Он вспомнил, как душно было в церкви, как плакал и хватался за край гроба муж покойной, старик с большими оттопыренными ушами и лицом, похожим на комок смятой оберточной бумаги. С другой стороны, хорошо ли описывать родственников, подумалось ему. Он успокоил себя тем, что Чехов и Гоголь не боялись выставлять своих знакомых в смешном свете, значит, и ему бояться не стоит. Правда превыше всего! Пусть даже для этого придется быть жестоким. Писатель - он ведь тот же хирург. Делает душе больно, чтобы спасти ее. Костя уже занес ручку, и тут возникли первые трудности. А ведь писать-то особо и не о чем, понял он. Ну, поплакал старик, ну, закопали тетю. Выпили на поминках по три рюмки водки и разъехались кто куда. Он сделал над собой волевое усилие и придумал первую фразу: "Похороны - дело неприятное, но необходимое. Как точка в конце предложения". Дальше дело снова застопорилось. Костя долго и яростно чесал авторучкой голову, пока не заметил, что не убрал стержень. "Хорошо хоть, под волосами не видно", - подумал он. Костя обманывал себя, волос у него, несмотря на молодость, было не так уж и много, и следы ручки ярко сияли на его лбу и "тонзуре". "Нет, похороны - тема сильная, благодатная. Есть простор для демонстрации сурового и спокойного отношения к главным вопросам бытия - жизни и смерти". Но разгуляться по этому простору у Кости отчего-то не получалось. Едва ручка приближалась к бумаге, как пространства съеживались до ширины прохода в плацкартном вагоне. В воздухе ощутимо запахло жареными курами, "Дошираком" и несвежими носками.

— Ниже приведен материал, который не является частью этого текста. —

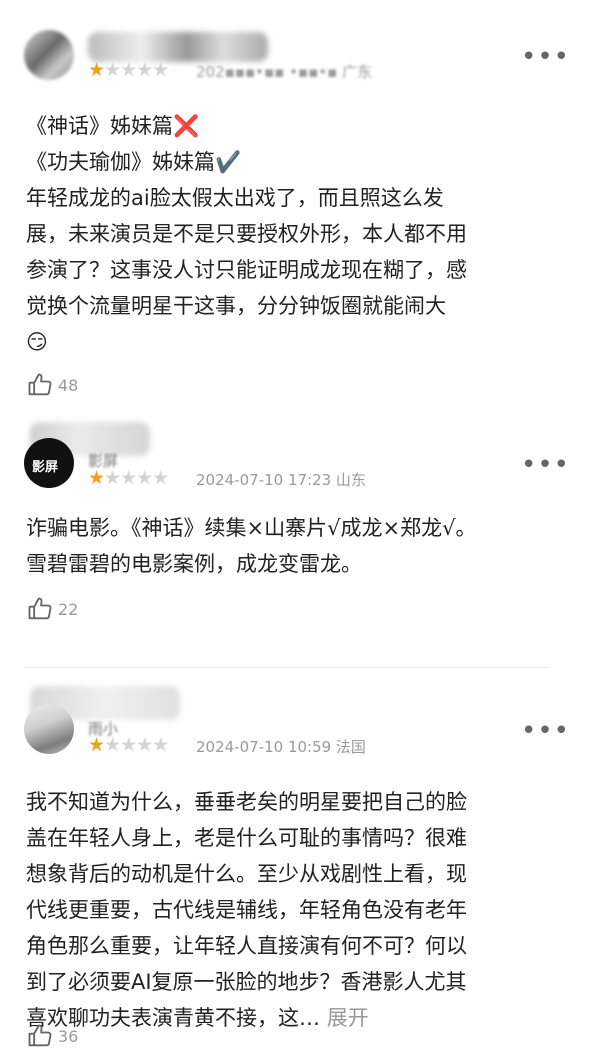 Image resolution: width=600 pixels, height=1050 pixels. What do you see at coordinates (300, 546) in the screenshot?
I see `review-text: 诈骗电影。《神话》续集×山寨片√成龙×郑龙√。 雪碧雷碧的电影案例，成龙变雷龙。` at bounding box center [300, 546].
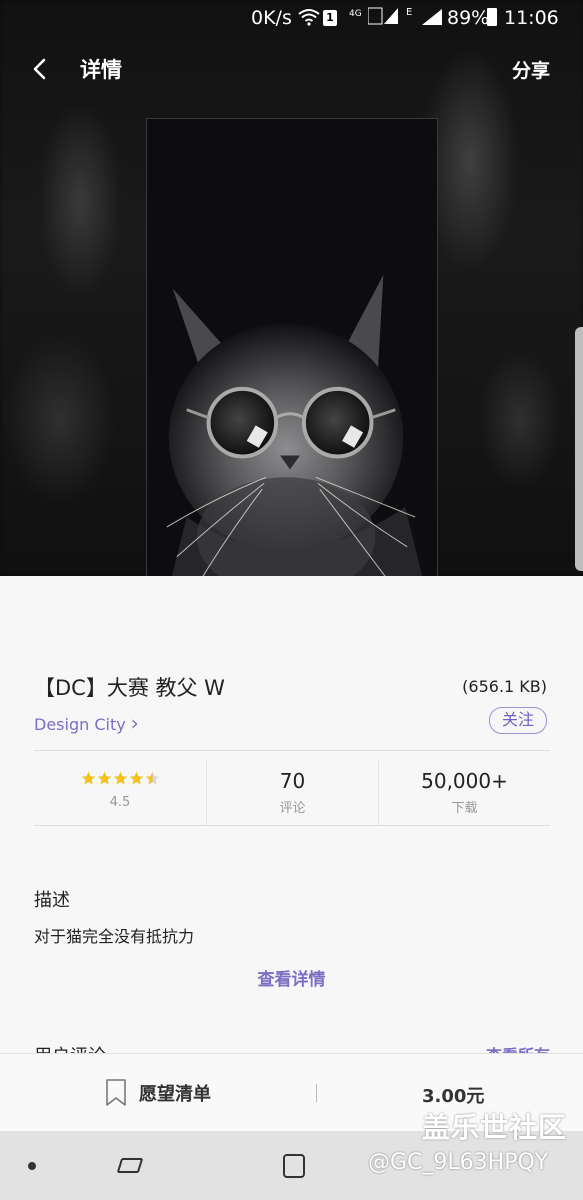  What do you see at coordinates (292, 781) in the screenshot?
I see `reviews-count: 70` at bounding box center [292, 781].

За окном со звуком, похожим на визг циркулярной пилы, снова пронесся мотоцикл.
- Скоты, какие же скоты... - пробормотал Костя, приподымаясь и с тоской вглядываясь в окно. - Понакупают драндулетов на папенькины деньги и носятся, думают, крутые!..
Он представил, сколько может стоить такой драндулет, и мысли его снова вернулись к премии.

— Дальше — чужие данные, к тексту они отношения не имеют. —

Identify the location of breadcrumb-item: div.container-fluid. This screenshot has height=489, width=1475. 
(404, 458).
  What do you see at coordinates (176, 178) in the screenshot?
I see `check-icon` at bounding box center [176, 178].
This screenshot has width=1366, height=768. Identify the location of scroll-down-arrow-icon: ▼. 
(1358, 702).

"Интересно, а что Быков или Прилепин со своими премиями делают? Ну уж точно не мотоциклы покупают. Во всяком случае, не Быков. Он разве что на пианино в детстве играть учился. А вот Прилепин мог бы байк купить. Захар такой, ничего себе. Брутальный, в ОМОНе служил. И проза у него тоже. Брутальная, омоновская. Моя же будет не такая..."

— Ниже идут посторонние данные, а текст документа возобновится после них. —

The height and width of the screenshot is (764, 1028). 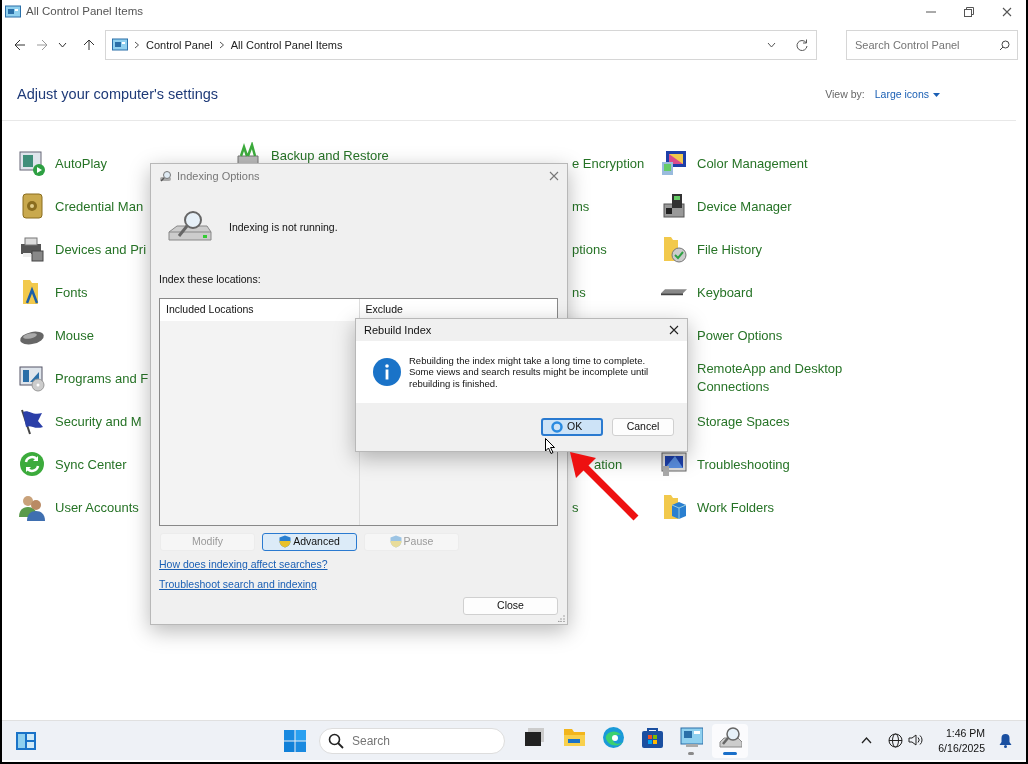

Костя представил себе нечто невероятно глубокое и мудрое, как священные тексты, и даже засмеялся от удовольствия.
- Именно! Как священные тексты исчезнувшей цивилизации! Что-то вроде Павича.
Он радостно потер ручки и взбрыкнул под столом ногами.
- Однако внимательный и интеллектуальный читатель найдет там невероятно смешные конструкции. Хорошие критики, а их будет немного, хороших критиков всегда немного, назовут это "отстраненным юмором Демиурга".
Эта фраза так ему понравилась, что он решил ее записать, но тут за стеной с такой силой ударили по клавишам, что от обоев отклеился угол плаката игры "Max Pain 3" и повис зачахшим лопухом.
- Свиненок! - крикнул, подскочив от неожиданности, Костя. - Руки бы тебе оторвать!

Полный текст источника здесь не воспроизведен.